Full-year 2025 revenue totaled €31.3 billion, a 14.7 percent increase over 2024. Recurring operating income reached €5.2 billion, representing 16.6 percent of sales, a 150 basis point expansion. Free cash flow generation was strong at €3.9 billion, driven by advance payments and despite substantial investments in production capacity. The group has issued 2026 guidance projecting revenue growth in the low-to-mid teens and recurring operating income between €6.1 billion and €6.2 billion. Management also raised its 2028 financial ambitions, targeting recurring operating income of €7.0 to €7.5 billion.
The Propulsion division posted revenue growth of 17.6 percent, with aftermarket activity outperforming initial expectations. Civil engine spare parts revenue increased by 17.6 percent in dollar terms, supported by high utilization of the mature CFM56 fleet and an increase in shop visits. Service revenue for civil engines grew by 30 percent, driven by the expansion of rate-per-flight-hour contracts for the LEAP engine. High-thrust engine programs also contributed to the growth as widebody aircraft traffic exceeded pre-Covid levels.
LEAP engine deliveries reached a record 1,802 units in 2025, a 28 percent increase from the 1,407 units delivered in 2024. Deliveries accelerated in the fourth quarter, reaching 562 units, up 49 percent year-over-year. The manufacturer cited improvements in the supply chain as a key factor in this industrial performance. However, supply chain production capabilities remain a “watch item” for the group as it plans for a further delivery increase of approximately 15 percent in 2026.
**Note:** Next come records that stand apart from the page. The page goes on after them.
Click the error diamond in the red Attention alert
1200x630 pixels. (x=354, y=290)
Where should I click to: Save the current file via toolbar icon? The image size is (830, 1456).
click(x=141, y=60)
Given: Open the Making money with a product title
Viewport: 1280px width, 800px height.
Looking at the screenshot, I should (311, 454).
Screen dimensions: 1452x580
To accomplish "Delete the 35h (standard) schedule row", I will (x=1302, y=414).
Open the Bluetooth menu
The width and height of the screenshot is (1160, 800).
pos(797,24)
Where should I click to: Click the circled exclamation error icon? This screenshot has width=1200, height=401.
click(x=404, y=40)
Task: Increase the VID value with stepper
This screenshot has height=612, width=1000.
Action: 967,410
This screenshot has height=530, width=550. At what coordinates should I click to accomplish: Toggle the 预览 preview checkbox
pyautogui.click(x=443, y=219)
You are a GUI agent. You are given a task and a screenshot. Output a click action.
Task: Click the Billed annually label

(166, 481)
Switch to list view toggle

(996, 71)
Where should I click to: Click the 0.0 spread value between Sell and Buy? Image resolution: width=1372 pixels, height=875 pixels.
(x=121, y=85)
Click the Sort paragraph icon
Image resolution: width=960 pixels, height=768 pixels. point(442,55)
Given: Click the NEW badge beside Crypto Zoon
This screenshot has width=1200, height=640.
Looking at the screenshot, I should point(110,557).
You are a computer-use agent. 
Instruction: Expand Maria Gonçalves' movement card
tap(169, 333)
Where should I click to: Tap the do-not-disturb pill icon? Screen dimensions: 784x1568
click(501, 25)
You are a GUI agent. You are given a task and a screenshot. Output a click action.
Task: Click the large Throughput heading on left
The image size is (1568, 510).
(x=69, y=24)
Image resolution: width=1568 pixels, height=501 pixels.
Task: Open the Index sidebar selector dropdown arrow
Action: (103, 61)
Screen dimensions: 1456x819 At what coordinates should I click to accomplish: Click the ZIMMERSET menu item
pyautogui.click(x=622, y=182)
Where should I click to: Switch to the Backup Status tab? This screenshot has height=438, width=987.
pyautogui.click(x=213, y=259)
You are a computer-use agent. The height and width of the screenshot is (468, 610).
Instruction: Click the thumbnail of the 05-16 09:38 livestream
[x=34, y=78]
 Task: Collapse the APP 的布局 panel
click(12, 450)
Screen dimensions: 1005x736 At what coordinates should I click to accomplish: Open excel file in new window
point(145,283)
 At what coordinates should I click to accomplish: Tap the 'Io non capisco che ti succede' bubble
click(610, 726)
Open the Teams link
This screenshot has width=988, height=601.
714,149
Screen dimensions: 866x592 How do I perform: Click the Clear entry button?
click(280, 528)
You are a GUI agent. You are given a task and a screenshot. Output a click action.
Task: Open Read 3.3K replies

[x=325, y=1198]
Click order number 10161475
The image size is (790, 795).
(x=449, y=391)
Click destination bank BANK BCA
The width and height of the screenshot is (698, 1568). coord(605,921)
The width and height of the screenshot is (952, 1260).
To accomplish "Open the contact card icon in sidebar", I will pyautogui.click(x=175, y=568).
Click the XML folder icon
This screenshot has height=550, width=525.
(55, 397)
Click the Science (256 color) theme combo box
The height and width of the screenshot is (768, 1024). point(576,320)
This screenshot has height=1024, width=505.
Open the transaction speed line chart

Military propulsion revenue saw a slight increase, supported by services and a favorable original equipment customer mix. Production of the M88 engine for the Rafale fighter is ramping up in line with plans to fulfill a strong export backlog. Helicopter engine revenue also grew, primarily due to services and higher turbine deliveries, while missile propulsion revenue increased on ramping deliveries. The division is targeting an operating margin of 22 to 24 percent annually starting in 2025.